Budd-Chiari syndrome as a complication of Behçet's was seen in four young male patients in another clinical follow-up of the same Turkish University Hospital . Of 220 Tunisian patients who fulfilled the international criteria for diagnosis of Behçet's disease, those with Budd-Chiari syndrome and seven male patients (mean age, 29 years) already diagnosed with Behçet's disease who had Budd-Chiari syndrome were selected . In addition, a young male patient with Behçet's syndrome presenting with Budd-Chiari syndrome who died during an emergency surgery for thrombectomy was reported in another training hospital in Turkey . Despite the gender and origin, our patient with Budd-Chiari syndrome also fulfilled the international criteria for diagnosis of Behçet's disease, and in addition to recurrent oral ulcers, she had recurrent genital ulceration, skin lesions and a positive skin pathergy test.
Evidence in countries where Behçet's disease is prevalent suggests that this disease should be included among the diagnostic possibilities in cases of Budd-Chiari syndrome because the third most common cause from a total of 75 patients diagnosed with Budd-Chiari syndrome was Behçet's disease .
Although the mortality rate of Behçet's disease is low, most patients with Behçet's disease who develop Budd-Chiari syndrome die as a consequence of hepatic venous outflow obstruction [9,10,13,15]. The hepatic venous outflow obstruction in Behçet's disease is often associated with other venous thrombosis, and the prognosis may be favorable with medical interventions, including anticoagulation, treatment for vasculitis and the use of diuretics when required . Similar to male patients, our patient also had significant improvement in her initial clinical status after treatment.

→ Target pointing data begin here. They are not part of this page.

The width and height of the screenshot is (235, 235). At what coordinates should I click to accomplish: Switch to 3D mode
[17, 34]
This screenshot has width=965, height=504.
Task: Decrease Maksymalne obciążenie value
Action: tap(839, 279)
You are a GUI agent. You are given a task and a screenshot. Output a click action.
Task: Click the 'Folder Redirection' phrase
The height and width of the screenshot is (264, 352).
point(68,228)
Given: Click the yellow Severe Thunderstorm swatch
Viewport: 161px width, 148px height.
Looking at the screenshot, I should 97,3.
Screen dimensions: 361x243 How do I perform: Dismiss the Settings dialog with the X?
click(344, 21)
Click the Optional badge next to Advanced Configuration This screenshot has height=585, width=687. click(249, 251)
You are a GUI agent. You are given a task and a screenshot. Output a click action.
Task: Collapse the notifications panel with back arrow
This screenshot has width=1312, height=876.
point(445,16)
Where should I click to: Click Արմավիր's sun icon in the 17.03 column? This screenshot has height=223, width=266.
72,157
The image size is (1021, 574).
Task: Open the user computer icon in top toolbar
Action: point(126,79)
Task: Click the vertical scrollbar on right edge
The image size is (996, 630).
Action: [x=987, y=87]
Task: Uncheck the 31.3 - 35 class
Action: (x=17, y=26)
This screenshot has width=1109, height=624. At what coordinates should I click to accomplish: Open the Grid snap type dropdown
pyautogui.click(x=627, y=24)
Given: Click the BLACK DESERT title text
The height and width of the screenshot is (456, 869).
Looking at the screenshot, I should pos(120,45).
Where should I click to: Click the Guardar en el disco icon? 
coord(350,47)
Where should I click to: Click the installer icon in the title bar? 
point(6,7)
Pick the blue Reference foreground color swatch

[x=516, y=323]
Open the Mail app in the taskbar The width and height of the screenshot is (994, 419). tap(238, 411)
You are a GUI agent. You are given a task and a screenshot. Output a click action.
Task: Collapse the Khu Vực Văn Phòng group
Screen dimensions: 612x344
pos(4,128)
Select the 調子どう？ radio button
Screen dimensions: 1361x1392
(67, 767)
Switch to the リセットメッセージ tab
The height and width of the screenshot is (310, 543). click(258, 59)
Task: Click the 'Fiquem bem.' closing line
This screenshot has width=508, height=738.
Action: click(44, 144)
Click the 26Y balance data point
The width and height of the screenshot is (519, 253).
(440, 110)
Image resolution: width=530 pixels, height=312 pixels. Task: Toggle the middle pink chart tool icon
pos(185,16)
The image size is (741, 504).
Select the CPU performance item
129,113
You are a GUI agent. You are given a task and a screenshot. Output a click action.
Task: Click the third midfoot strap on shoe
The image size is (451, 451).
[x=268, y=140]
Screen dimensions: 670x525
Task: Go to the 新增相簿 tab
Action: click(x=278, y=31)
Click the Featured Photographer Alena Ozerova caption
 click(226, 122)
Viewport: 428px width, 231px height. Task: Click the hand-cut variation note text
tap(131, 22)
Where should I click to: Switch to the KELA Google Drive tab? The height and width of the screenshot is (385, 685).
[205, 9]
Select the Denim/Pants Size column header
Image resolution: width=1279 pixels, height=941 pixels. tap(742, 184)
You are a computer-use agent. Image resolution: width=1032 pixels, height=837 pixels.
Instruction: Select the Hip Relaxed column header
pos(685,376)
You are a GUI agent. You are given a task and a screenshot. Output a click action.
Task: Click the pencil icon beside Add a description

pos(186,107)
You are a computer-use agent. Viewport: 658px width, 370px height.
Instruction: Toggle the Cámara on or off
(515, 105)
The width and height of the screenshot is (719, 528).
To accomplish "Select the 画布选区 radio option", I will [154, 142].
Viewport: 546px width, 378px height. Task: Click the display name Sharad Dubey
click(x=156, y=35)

Despite the prevalence of vascular complications of Budd-Chiari syndrome in patients with Behçet's disease being much greater and more serious in young men, we report a case of Budd-Chiari syndrome in a young woman in association with Behçet's disease. It is possible that the vascular complication in our female patient may be related to her history of alcoholism, which is much more common in men. Although alcoholism is not considered a primary cause of Budd-Chiari syndrome, it is harmful to the liver and could contribute to the onset and a worse outcome of this complication.
Even though the pathogenic mechanisms are unknown, Budd-Chiari syndrome is a vascular complication that can be associated with Behçet's disease. In countries where the prevalence of Behçet's disease is high, such as Turkey and others in the Middle and Far East, evidence suggests that this disease should be included among the diagnostic possibilities in cases of Budd-Chiari syndrome. Severe vascular complications of Budd-Chiari syndrome in patients with Behçet's disease are much more common in young adult male patients. Although unusual, our patient was a young Afro-Brazilian with Behçet's disease.
Written informed consent was obtained from the patient for publication of this case report and accompanying images. A copy of this written consent is available for review by the Editor-in-Chief of this journal.
The authors declare that they have no competing interests.
All authors read and approved the final manuscript.
The authors thank Dr. Steven Miller for revising the manuscript. This manuscript is supported by grants from Fundação de Amparo a Pesquisas do Estado de São Paulo (FAPESP 2006/50084-2) and Conselho Nacional de Desenvolvimento Científico e Tecnológico (CNPq 474531/2008-2) to NM Matsuda.